• **Exercise requirements**: Retype the line with "Task: Open the three-dot more options menu" exactly. Then retype every line after it through the end of the entries below, and nothing more, leaving out pictures.

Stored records
══════════════════════════════

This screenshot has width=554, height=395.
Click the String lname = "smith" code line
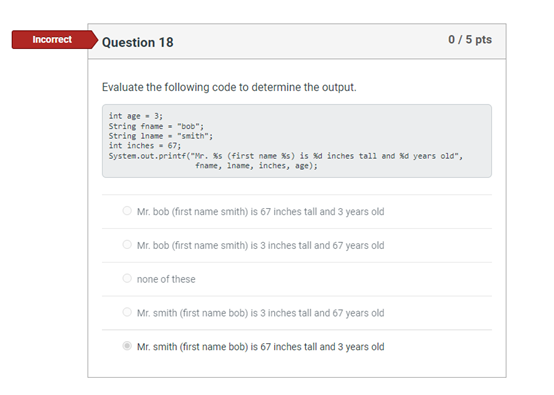tap(161, 136)
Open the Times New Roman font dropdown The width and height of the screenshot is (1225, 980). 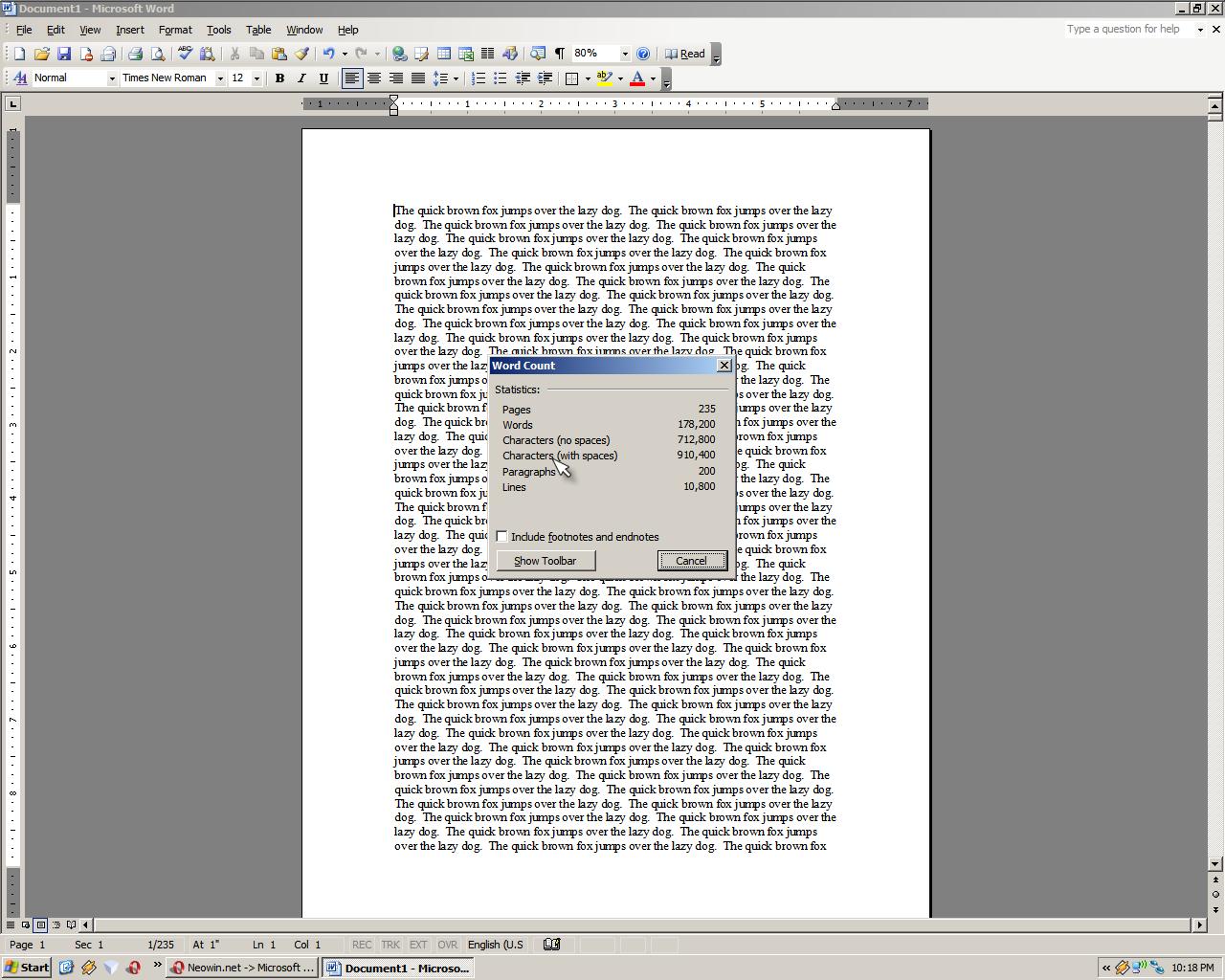(220, 78)
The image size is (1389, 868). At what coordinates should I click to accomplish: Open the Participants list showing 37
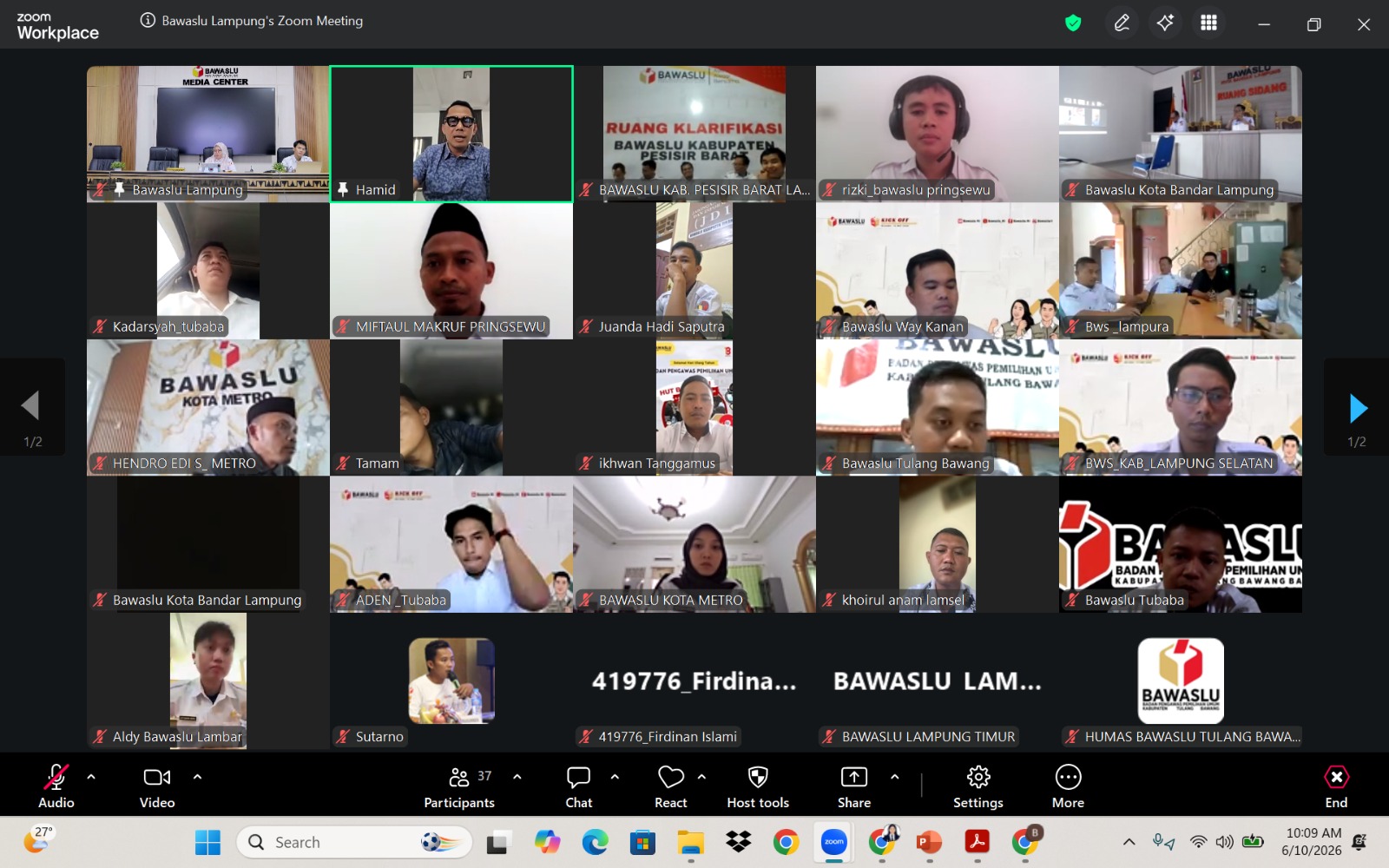coord(459,786)
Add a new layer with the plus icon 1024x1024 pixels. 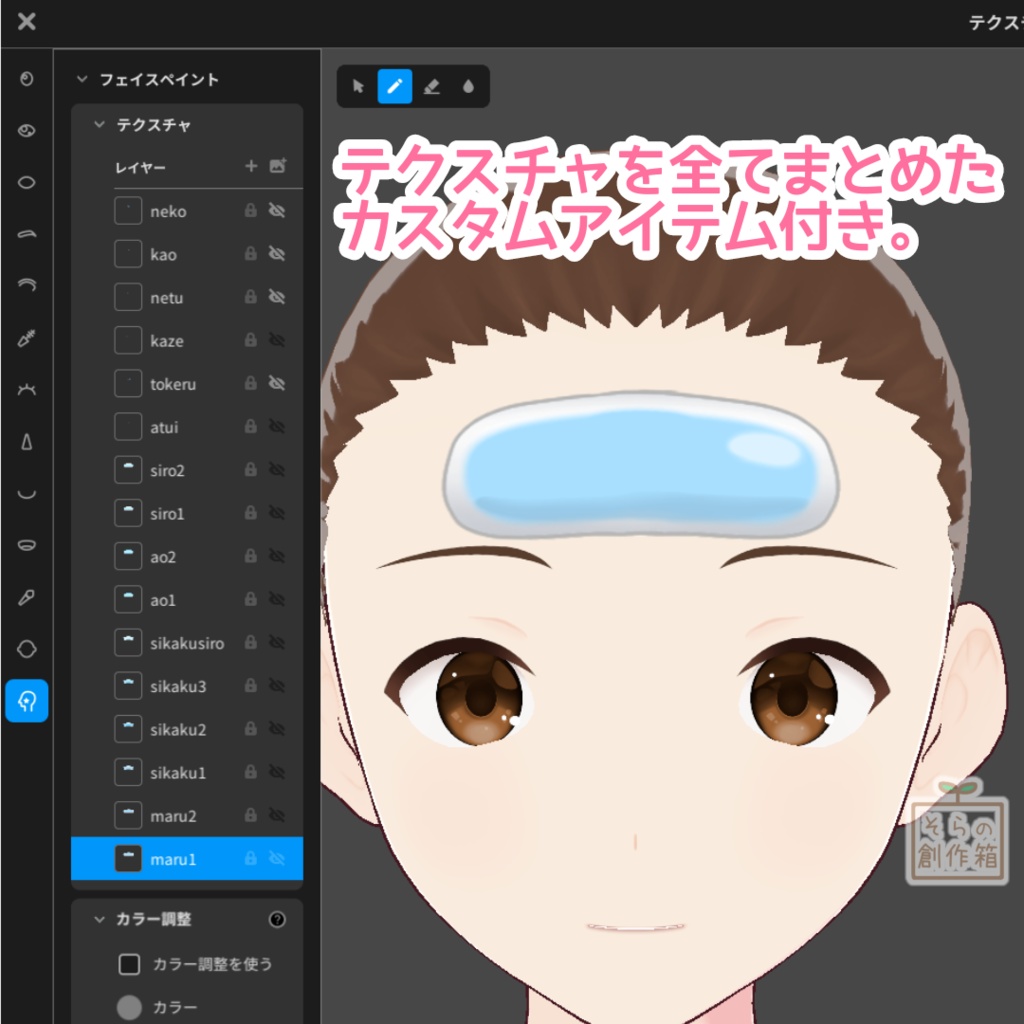[251, 168]
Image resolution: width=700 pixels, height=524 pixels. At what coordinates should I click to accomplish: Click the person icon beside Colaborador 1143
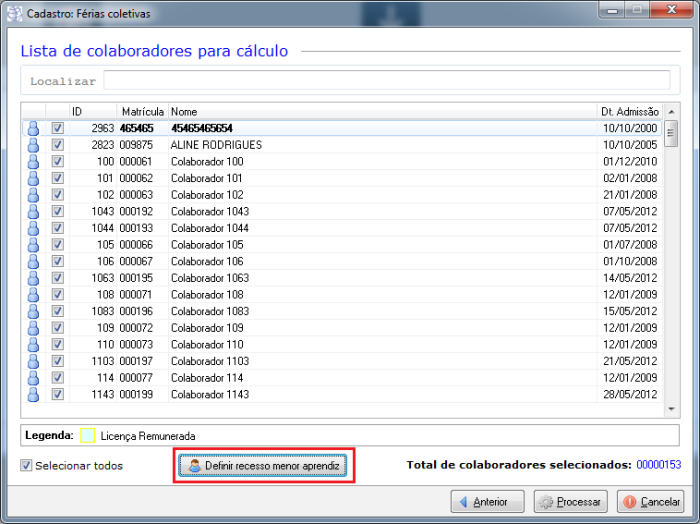point(33,394)
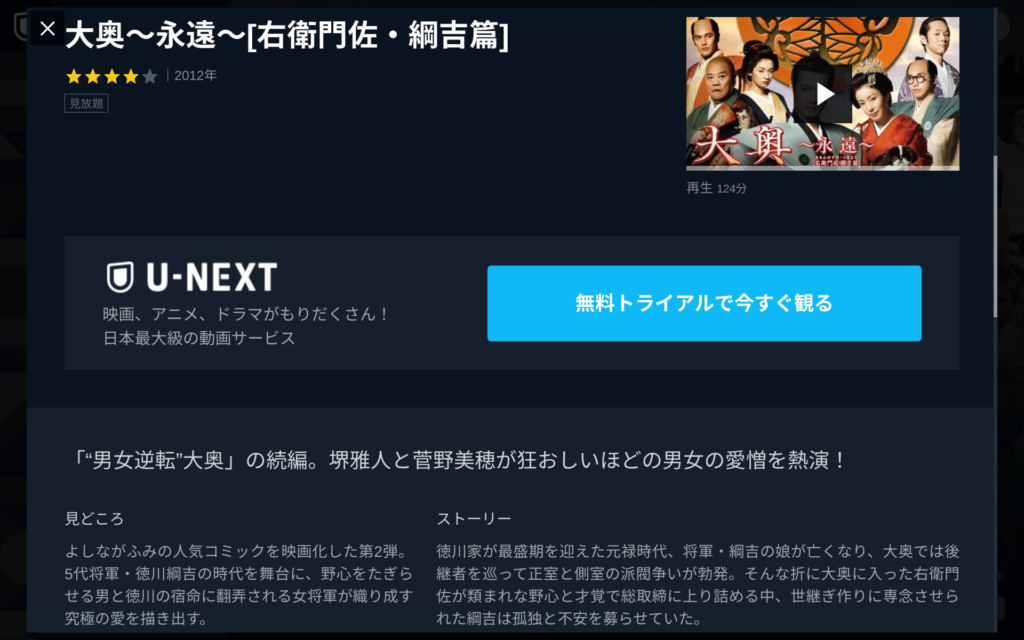Click the 日本最大級の動画サービス tagline text
The height and width of the screenshot is (640, 1024).
pyautogui.click(x=199, y=338)
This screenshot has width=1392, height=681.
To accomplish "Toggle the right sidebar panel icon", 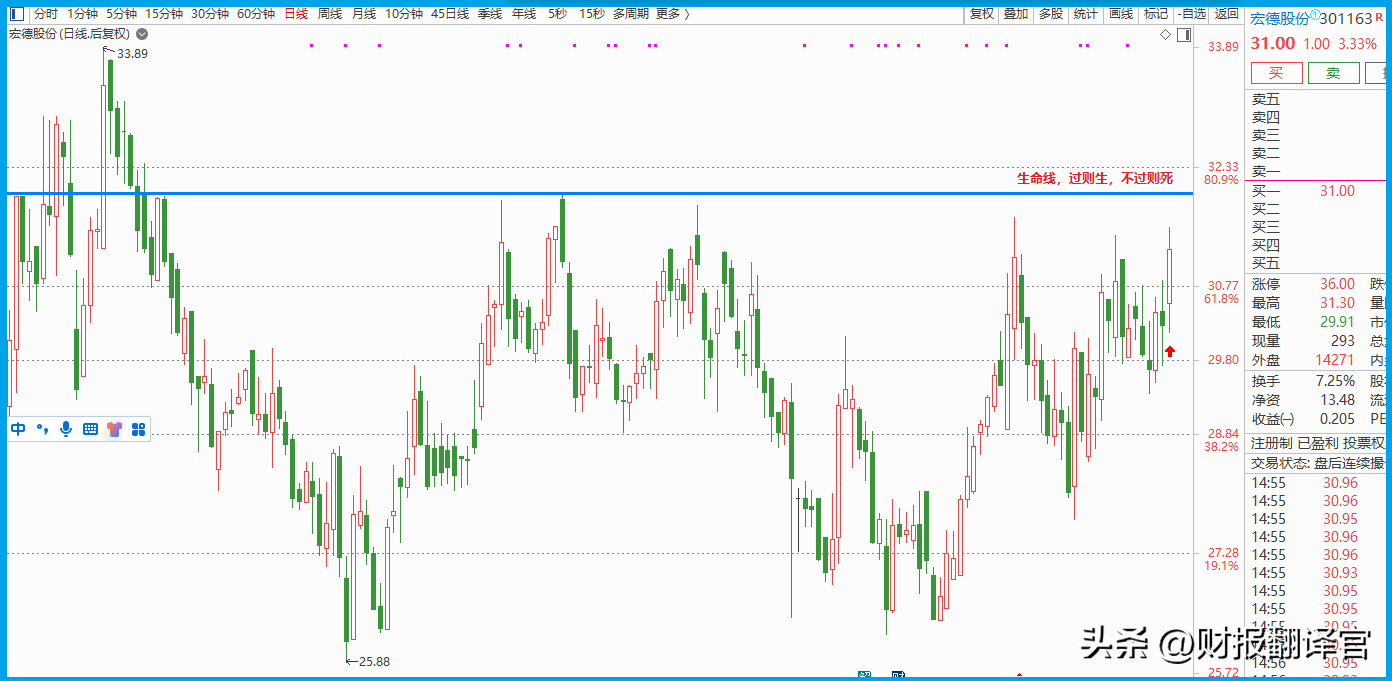I will [1183, 35].
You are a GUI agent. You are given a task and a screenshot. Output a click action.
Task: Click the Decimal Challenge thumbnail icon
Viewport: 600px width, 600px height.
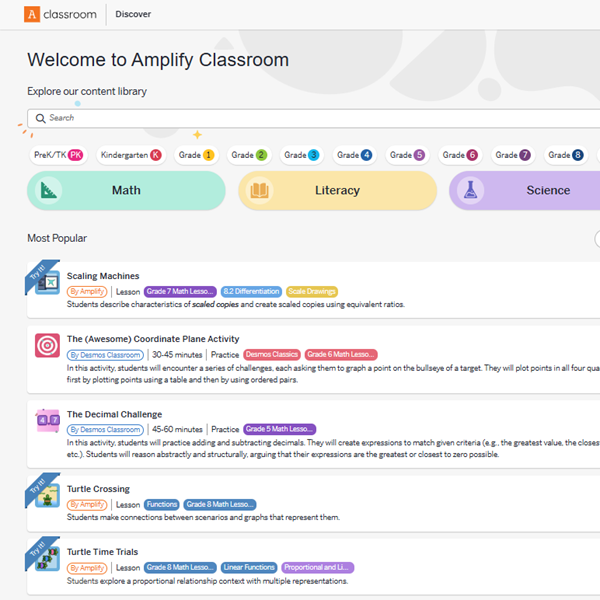pos(47,421)
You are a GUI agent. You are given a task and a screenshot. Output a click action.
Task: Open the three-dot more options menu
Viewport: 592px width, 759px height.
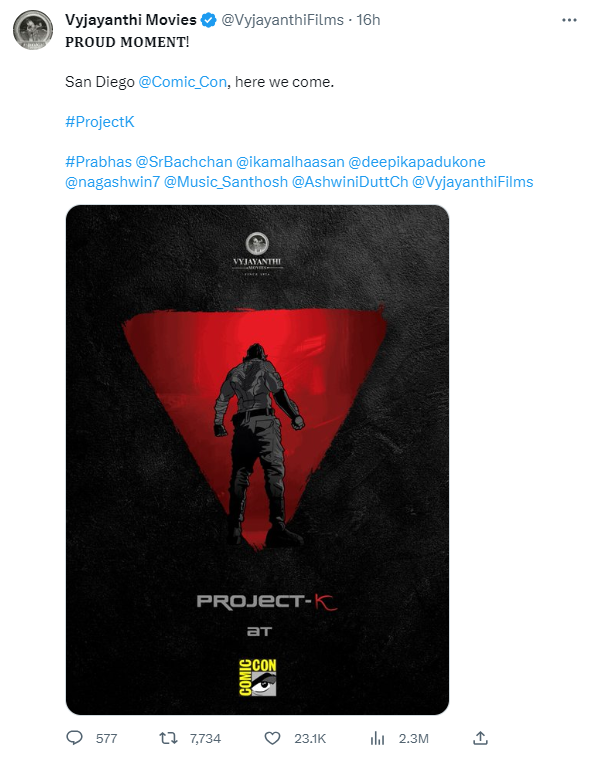click(569, 20)
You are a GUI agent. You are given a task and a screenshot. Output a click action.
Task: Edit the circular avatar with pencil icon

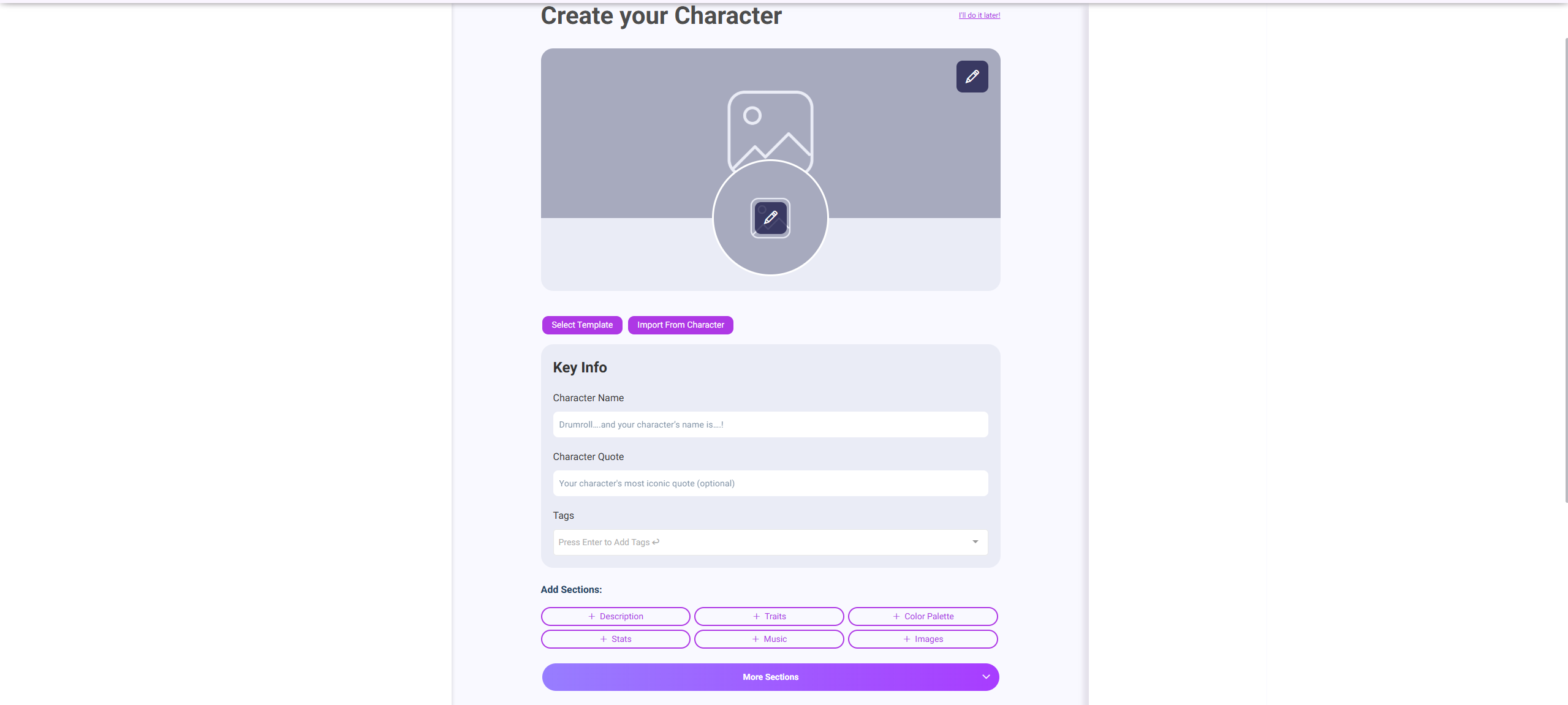770,217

══════════════════════════════

• **Reply**:
Task: Open the three-dot more options menu
Viewport: 592px width, 759px height.
click(569, 20)
You are a GUI agent. You are given a task and a screenshot. Output a click action.
Task: Edit the circular avatar with pencil icon

770,217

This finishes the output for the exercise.